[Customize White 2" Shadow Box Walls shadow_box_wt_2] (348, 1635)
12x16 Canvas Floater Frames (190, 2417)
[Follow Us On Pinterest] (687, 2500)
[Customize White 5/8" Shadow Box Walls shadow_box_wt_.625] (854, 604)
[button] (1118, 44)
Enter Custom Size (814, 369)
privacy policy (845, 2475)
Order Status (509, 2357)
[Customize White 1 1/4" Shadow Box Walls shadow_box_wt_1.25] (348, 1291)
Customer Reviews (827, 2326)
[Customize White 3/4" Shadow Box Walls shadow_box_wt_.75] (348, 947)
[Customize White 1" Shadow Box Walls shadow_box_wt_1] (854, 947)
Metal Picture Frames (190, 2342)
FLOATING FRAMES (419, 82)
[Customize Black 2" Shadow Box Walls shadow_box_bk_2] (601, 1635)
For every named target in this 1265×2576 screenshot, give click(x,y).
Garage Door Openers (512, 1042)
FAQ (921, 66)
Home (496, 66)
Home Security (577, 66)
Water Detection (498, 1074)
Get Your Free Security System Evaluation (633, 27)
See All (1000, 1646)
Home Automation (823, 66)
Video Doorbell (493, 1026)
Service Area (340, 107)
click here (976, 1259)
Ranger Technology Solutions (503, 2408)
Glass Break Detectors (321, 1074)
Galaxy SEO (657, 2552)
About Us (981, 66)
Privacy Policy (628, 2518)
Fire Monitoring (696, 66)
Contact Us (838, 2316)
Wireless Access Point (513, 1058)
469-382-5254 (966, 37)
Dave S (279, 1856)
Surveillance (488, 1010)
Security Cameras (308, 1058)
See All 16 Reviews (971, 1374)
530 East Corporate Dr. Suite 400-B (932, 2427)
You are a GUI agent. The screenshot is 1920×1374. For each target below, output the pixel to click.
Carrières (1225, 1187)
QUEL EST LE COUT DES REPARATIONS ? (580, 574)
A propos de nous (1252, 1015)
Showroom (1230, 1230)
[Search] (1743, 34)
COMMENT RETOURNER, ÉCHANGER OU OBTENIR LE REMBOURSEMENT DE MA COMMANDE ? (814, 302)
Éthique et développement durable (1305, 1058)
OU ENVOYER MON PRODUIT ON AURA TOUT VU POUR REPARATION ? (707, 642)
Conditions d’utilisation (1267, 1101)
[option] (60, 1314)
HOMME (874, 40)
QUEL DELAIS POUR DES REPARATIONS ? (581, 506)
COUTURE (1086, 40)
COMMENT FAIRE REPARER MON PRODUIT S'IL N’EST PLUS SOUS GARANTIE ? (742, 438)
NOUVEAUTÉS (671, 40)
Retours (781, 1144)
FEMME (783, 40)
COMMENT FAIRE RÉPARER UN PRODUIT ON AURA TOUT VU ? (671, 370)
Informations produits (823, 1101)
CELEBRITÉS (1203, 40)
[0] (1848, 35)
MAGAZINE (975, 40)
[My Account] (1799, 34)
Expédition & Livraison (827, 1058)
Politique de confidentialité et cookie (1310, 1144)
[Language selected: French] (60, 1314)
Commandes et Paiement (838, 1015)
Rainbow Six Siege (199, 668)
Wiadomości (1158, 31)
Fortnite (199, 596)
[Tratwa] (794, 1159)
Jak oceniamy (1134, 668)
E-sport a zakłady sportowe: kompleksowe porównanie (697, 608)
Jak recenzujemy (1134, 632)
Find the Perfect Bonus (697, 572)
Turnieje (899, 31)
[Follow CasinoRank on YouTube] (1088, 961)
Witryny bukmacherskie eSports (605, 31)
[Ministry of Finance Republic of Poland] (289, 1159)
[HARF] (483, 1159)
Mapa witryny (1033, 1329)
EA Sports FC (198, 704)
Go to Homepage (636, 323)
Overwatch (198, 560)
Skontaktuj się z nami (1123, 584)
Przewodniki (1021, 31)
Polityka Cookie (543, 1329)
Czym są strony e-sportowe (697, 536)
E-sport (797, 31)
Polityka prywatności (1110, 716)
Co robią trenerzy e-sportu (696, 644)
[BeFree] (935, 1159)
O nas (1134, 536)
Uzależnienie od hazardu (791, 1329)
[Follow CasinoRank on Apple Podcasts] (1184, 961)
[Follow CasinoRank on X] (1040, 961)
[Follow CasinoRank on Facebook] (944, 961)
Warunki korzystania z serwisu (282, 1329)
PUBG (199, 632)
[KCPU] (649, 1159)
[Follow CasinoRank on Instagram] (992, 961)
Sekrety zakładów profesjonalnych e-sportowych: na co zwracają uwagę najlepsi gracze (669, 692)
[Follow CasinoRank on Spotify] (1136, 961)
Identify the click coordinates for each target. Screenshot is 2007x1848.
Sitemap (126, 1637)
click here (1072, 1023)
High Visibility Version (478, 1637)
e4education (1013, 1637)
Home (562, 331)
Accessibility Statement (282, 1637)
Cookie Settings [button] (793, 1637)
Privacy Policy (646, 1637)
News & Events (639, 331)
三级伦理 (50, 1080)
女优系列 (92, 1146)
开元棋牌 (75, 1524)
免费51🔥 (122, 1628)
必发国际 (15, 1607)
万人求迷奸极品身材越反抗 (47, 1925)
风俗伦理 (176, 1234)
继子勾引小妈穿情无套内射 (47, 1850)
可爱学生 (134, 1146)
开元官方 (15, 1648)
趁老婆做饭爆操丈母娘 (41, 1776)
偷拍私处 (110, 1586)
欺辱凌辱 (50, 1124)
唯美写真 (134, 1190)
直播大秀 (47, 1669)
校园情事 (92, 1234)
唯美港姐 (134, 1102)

What the task requires —
Your reply should be the material above, repeated word for word.

Answer below —
[Customize White 2" Shadow Box Walls shadow_box_wt_2] (348, 1635)
12x16 Canvas Floater Frames (190, 2417)
[Follow Us On Pinterest] (687, 2500)
[Customize White 5/8" Shadow Box Walls shadow_box_wt_.625] (854, 604)
[button] (1118, 44)
Enter Custom Size (814, 369)
privacy policy (845, 2475)
Order Status (509, 2357)
[Customize White 1 1/4" Shadow Box Walls shadow_box_wt_1.25] (348, 1291)
Customer Reviews (827, 2326)
[Customize White 3/4" Shadow Box Walls shadow_box_wt_.75] (348, 947)
[Customize White 1" Shadow Box Walls shadow_box_wt_1] (854, 947)
Metal Picture Frames (190, 2342)
FLOATING FRAMES (419, 82)
[Customize Black 2" Shadow Box Walls shadow_box_bk_2] (601, 1635)
For every named target in this 1265×2576 screenshot, give click(x,y).
Garage Door Openers (512, 1042)
FAQ (921, 66)
Home (496, 66)
Home Security (577, 66)
Water Detection (498, 1074)
Get Your Free Security System Evaluation (633, 27)
See All (1000, 1646)
Home Automation (823, 66)
Video Doorbell (493, 1026)
Service Area (340, 107)
click here (976, 1259)
Ranger Technology Solutions (503, 2408)
Glass Break Detectors (321, 1074)
Galaxy SEO (657, 2552)
About Us (981, 66)
Privacy Policy (628, 2518)
Fire Monitoring (696, 66)
Contact Us (838, 2316)
Wireless Access Point (513, 1058)
469-382-5254 (966, 37)
Dave S (279, 1856)
Surveillance (488, 1010)
Security Cameras (308, 1058)
See All 16 Reviews (971, 1374)
530 East Corporate Dr. Suite 400-B (932, 2427)
You are a GUI agent. The screenshot is 1920×1374. For each target below, output the pixel to click.
Carrières (1225, 1187)
QUEL EST LE COUT DES REPARATIONS ? (580, 574)
A propos de nous (1252, 1015)
Showroom (1230, 1230)
[Search] (1743, 34)
COMMENT RETOURNER, ÉCHANGER OU OBTENIR LE REMBOURSEMENT DE MA COMMANDE ? (814, 302)
Éthique et développement durable (1305, 1058)
OU ENVOYER MON PRODUIT ON AURA TOUT VU POUR REPARATION ? (707, 642)
Conditions d’utilisation (1267, 1101)
[option] (60, 1314)
HOMME (874, 40)
QUEL DELAIS POUR DES REPARATIONS ? (581, 506)
COUTURE (1086, 40)
COMMENT FAIRE REPARER MON PRODUIT S'IL N’EST PLUS SOUS GARANTIE ? (742, 438)
NOUVEAUTÉS (671, 40)
Retours (781, 1144)
FEMME (783, 40)
COMMENT FAIRE RÉPARER UN PRODUIT ON AURA TOUT VU ? (671, 370)
Informations produits (823, 1101)
CELEBRITÉS (1203, 40)
[0] (1848, 35)
MAGAZINE (975, 40)
[My Account] (1799, 34)
Expédition & Livraison (827, 1058)
Politique de confidentialité et cookie (1310, 1144)
[Language selected: French] (60, 1314)
Commandes et Paiement (838, 1015)
Rainbow Six Siege (199, 668)
Wiadomości (1158, 31)
Fortnite (199, 596)
[Tratwa] (794, 1159)
Jak oceniamy (1134, 668)
E-sport a zakłady sportowe: kompleksowe porównanie (697, 608)
Jak recenzujemy (1134, 632)
Find the Perfect Bonus (697, 572)
Turnieje (899, 31)
[Follow CasinoRank on YouTube] (1088, 961)
Witryny bukmacherskie eSports (605, 31)
[Ministry of Finance Republic of Poland] (289, 1159)
[HARF] (483, 1159)
Mapa witryny (1033, 1329)
EA Sports FC (198, 704)
Go to Homepage (636, 323)
Overwatch (198, 560)
Skontaktuj się z nami (1123, 584)
Przewodniki (1021, 31)
Polityka Cookie (543, 1329)
Czym są strony e-sportowe (697, 536)
E-sport (797, 31)
Polityka prywatności (1110, 716)
Co robią trenerzy e-sportu (696, 644)
[BeFree] (935, 1159)
O nas (1134, 536)
Uzależnienie od hazardu (791, 1329)
[Follow CasinoRank on Apple Podcasts] (1184, 961)
[Follow CasinoRank on X] (1040, 961)
[Follow CasinoRank on Facebook] (944, 961)
Warunki korzystania z serwisu (282, 1329)
PUBG (199, 632)
[KCPU] (649, 1159)
[Follow CasinoRank on Instagram] (992, 961)
Sekrety zakładów profesjonalnych e-sportowych: na co zwracają uwagę najlepsi gracze (669, 692)
[Follow CasinoRank on Spotify] (1136, 961)
Identify the click coordinates for each target. Screenshot is 2007x1848.
Sitemap (126, 1637)
click here (1072, 1023)
High Visibility Version (478, 1637)
e4education (1013, 1637)
Home (562, 331)
Accessibility Statement (282, 1637)
Cookie Settings [button] (793, 1637)
Privacy Policy (646, 1637)
News & Events (639, 331)
三级伦理 (50, 1080)
女优系列 (92, 1146)
开元棋牌 (75, 1524)
免费51🔥 (122, 1628)
必发国际 (15, 1607)
万人求迷奸极品身材越反抗 (47, 1925)
风俗伦理 (176, 1234)
继子勾引小妈穿情无套内射 (47, 1850)
可爱学生 (134, 1146)
开元官方 (15, 1648)
趁老婆做饭爆操丈母娘 (41, 1776)
偷拍私处 (110, 1586)
欺辱凌辱 (50, 1124)
唯美写真 (134, 1190)
直播大秀 (47, 1669)
校园情事 (92, 1234)
唯美港姐 (134, 1102)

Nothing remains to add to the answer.